Task data:
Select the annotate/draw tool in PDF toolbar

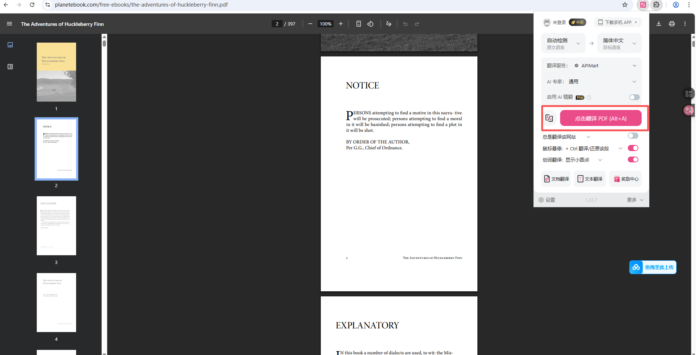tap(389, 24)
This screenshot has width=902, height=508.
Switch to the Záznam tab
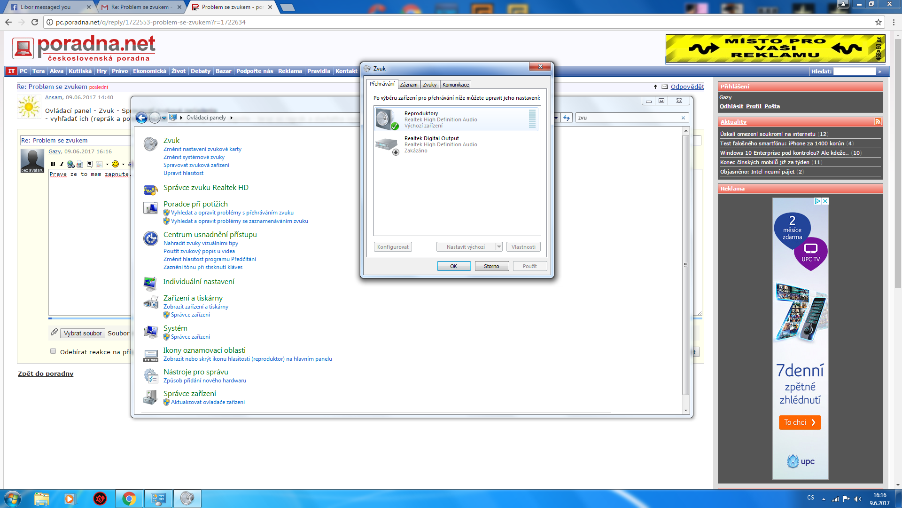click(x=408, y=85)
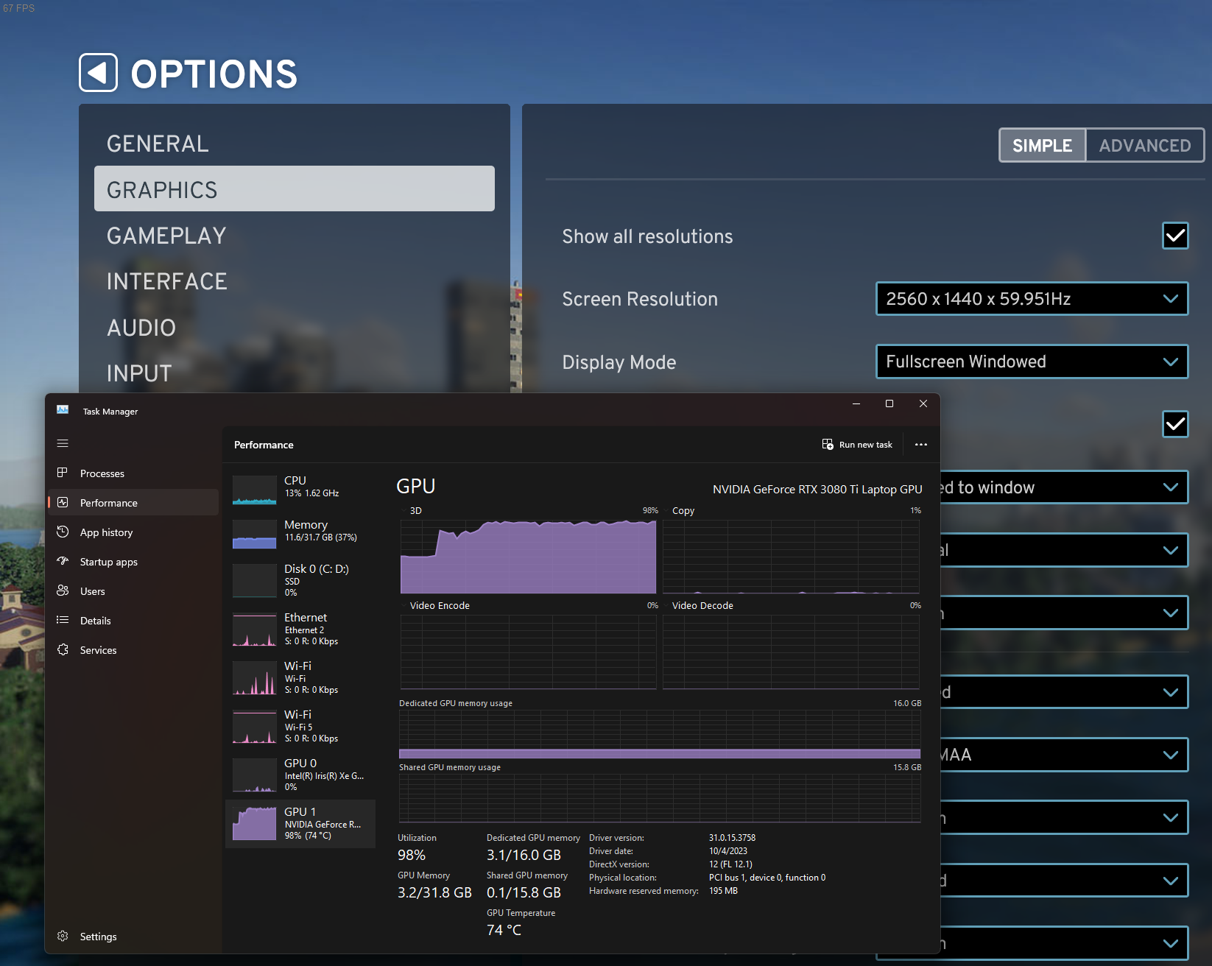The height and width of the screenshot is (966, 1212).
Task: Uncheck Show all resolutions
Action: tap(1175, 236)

Work to be completed: Without the pictures, transcribe the listing above exactly.

Exercise response:
Select the annotate/draw tool in PDF toolbar

tap(389, 24)
This screenshot has width=902, height=508.
Switch to the Záznam tab
click(x=408, y=85)
The height and width of the screenshot is (966, 1212).
Task: Uncheck Show all resolutions
Action: tap(1175, 236)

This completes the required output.